A lumbar puncture is usually performed in these patients to obtain CSF for chemical analysis, cell count, and cytology and to aid in excluding meningitis, which may have a similar clinical presentation. Ideally, the lumbar puncture should be performed after brain computed tomography (CT) or magnetic resonance (MR) imaging to exclude a space-occupying intracranial mass. In leptomeningeal carcinomatosis, CSF protein is usually elevated, CSF glucose may be low, lymphocytic pleocytosis may be present, and the opening pressure is often elevated. The absence of positive cytology does not exclude leptomeningeal metastasis. Malignant cells are usually detected in the CSF, but negative CSF cytology does not exclude the presence of leptomeningeal metastasis, because cytology may be negative in 10% to 15% of patients even after repeated lumbar punctures. In a patient with known malignancy and in the appropriate clinical setting with the characteristic MR imaging appearance of leptomeningeal disease, positive CSF cytology is not required to make the diagnosis.
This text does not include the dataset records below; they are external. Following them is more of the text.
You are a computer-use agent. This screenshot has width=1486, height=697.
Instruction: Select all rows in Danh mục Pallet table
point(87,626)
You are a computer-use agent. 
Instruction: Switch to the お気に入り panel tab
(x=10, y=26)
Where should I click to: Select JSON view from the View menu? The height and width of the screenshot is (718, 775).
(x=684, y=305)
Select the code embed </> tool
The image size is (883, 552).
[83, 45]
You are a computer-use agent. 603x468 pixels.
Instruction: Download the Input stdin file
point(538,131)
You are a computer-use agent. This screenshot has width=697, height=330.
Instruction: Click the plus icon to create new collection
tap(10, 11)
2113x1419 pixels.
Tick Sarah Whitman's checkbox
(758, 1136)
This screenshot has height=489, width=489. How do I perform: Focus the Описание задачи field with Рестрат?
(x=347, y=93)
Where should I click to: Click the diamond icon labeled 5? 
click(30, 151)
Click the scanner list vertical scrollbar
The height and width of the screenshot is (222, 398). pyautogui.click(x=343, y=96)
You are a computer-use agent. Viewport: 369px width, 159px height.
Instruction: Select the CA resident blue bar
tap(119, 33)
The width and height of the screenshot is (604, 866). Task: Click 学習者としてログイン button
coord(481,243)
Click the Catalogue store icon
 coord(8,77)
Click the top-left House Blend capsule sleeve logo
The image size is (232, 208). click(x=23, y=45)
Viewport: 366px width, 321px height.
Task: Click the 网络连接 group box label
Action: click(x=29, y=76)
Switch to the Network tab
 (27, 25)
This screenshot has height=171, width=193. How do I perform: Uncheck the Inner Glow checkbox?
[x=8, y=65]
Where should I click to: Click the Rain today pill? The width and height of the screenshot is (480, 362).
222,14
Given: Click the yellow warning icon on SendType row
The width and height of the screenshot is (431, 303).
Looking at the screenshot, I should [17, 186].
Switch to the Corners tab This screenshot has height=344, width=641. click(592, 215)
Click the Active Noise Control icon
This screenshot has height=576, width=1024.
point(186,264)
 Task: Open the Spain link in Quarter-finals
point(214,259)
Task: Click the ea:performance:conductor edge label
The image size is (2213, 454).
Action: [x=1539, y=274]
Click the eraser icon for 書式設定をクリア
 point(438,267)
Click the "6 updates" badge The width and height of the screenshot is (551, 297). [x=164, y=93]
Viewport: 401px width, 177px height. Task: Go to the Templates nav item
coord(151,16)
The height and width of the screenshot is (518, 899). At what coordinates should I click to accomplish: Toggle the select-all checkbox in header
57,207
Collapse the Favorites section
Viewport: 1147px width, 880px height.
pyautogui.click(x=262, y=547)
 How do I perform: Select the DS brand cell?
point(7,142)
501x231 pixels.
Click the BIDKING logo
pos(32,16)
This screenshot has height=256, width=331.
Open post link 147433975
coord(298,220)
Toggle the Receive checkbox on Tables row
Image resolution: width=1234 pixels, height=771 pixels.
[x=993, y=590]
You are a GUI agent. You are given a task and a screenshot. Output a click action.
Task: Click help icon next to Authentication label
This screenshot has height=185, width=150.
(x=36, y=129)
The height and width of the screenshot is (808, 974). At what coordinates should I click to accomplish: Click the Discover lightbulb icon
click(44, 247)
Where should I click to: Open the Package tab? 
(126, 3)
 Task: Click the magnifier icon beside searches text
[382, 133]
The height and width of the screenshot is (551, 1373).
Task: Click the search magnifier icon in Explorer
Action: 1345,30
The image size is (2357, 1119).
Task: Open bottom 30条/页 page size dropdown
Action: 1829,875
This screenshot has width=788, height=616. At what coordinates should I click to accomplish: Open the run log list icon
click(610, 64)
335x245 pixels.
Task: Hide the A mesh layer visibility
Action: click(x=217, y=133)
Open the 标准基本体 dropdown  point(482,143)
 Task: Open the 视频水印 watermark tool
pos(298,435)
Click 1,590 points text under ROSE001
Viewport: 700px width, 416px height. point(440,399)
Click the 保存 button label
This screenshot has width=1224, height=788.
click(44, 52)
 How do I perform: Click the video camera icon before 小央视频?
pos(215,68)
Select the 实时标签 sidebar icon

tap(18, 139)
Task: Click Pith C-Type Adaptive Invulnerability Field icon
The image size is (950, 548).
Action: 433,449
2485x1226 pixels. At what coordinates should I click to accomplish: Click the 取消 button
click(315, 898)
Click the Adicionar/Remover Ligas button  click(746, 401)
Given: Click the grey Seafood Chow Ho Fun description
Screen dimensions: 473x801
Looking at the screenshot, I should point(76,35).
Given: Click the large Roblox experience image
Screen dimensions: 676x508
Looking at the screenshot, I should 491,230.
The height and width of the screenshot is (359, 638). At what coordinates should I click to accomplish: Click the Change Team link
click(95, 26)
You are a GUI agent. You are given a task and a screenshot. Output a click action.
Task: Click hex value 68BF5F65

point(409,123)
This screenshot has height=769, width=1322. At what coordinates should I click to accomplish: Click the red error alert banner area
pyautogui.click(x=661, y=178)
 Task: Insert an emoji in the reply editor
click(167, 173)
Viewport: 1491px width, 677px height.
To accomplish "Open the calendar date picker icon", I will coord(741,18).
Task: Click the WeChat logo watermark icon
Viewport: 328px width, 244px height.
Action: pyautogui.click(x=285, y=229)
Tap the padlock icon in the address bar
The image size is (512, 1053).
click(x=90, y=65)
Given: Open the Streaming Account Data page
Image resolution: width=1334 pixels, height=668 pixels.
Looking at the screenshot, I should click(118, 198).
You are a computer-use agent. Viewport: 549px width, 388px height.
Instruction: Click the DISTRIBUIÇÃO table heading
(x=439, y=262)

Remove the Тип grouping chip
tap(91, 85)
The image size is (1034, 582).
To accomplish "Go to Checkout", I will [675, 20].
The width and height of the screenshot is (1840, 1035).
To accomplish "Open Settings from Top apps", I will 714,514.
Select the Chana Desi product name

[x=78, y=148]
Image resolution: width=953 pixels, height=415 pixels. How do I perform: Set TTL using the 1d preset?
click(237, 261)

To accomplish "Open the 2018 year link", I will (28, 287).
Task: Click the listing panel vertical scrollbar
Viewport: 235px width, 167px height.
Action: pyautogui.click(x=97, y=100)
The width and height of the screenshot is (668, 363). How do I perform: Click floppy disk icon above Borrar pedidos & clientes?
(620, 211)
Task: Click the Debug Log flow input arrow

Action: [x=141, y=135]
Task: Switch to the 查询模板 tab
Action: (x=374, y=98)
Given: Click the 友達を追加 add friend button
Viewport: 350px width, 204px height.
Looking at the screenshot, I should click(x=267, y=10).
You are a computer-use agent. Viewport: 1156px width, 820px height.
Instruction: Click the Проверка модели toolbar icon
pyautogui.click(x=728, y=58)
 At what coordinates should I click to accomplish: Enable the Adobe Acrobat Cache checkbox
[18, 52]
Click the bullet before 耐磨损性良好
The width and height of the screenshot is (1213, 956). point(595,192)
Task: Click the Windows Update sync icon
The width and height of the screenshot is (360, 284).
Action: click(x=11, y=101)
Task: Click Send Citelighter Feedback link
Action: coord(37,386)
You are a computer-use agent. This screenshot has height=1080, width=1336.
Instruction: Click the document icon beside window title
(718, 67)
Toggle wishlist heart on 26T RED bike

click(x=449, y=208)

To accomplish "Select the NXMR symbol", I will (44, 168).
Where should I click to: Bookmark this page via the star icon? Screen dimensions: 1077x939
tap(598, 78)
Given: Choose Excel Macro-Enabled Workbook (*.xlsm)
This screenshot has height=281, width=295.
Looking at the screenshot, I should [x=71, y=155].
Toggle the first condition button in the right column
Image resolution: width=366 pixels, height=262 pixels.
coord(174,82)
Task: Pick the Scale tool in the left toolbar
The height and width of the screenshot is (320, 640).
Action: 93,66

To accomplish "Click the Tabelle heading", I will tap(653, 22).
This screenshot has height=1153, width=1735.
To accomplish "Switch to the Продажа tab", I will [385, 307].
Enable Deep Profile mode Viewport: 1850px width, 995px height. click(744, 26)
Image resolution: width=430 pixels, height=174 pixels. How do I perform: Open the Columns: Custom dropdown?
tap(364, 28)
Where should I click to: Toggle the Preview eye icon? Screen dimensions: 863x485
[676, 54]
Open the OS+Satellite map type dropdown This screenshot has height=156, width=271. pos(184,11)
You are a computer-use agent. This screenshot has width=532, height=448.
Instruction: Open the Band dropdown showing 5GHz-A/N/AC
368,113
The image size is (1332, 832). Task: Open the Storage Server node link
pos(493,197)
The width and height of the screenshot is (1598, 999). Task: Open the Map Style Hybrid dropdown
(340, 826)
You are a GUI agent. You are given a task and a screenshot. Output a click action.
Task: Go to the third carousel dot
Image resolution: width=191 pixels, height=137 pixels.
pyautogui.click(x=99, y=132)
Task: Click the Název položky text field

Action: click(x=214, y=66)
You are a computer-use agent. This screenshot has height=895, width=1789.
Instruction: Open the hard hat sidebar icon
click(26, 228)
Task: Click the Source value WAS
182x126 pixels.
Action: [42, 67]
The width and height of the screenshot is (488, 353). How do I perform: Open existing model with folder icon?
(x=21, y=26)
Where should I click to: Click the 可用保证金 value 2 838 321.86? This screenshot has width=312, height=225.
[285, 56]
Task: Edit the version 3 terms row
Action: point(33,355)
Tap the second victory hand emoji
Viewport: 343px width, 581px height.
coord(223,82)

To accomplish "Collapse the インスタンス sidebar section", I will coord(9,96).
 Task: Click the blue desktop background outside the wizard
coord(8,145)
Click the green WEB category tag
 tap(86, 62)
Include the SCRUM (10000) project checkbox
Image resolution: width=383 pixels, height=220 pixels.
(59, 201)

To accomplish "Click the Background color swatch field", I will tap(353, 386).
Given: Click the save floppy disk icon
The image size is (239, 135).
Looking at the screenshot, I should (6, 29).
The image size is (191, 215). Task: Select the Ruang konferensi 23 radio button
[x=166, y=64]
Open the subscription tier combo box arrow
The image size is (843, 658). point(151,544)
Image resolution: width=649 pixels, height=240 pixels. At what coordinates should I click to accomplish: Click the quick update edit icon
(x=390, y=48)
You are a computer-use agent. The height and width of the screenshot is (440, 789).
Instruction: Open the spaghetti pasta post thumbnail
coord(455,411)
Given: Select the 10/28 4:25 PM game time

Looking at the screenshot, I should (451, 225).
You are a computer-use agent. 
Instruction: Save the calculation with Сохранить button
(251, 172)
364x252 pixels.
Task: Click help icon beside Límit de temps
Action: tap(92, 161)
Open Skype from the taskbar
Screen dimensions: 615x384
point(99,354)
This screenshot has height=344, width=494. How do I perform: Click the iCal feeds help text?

If leptomeningeal carcinomatosis is suspected, contrast-enhanced MR imaging of the entire spinal axis and brain should be obtained. Contrast-enhanced MR imaging is far more sensitive than contrast-enhanced CT or CT myelography. Leptomeningeal spread of tumor may manifest as a solitary nodule or a mass lesion along the surface of the spinal cord, cauda equina, or in the caudal aspect of the thecal sac ( Fig. 42-8 ) . More commonly, multiple small nodular tumors arise along the cord surface or cauda equina, which are visible on post-myelogram CT images, but better demonstrated on contrast-enhanced MR images (see Figs. 42-1 to 42-5 ). Diffuse leptomeningeal tumor often manifests as a fine multinodular pattern or uniform sheet-like pattern of tumor enveloping the spinal cord and nerve rootlets of the cauda equina, but this may not easily be seen on myelographic or post-myelogram CT images. Larger nodular tumor deposits may be visible as filling defects within the intrathecal contrast column on the cord surface on myelographic radiographs or on post-myelogram CT images.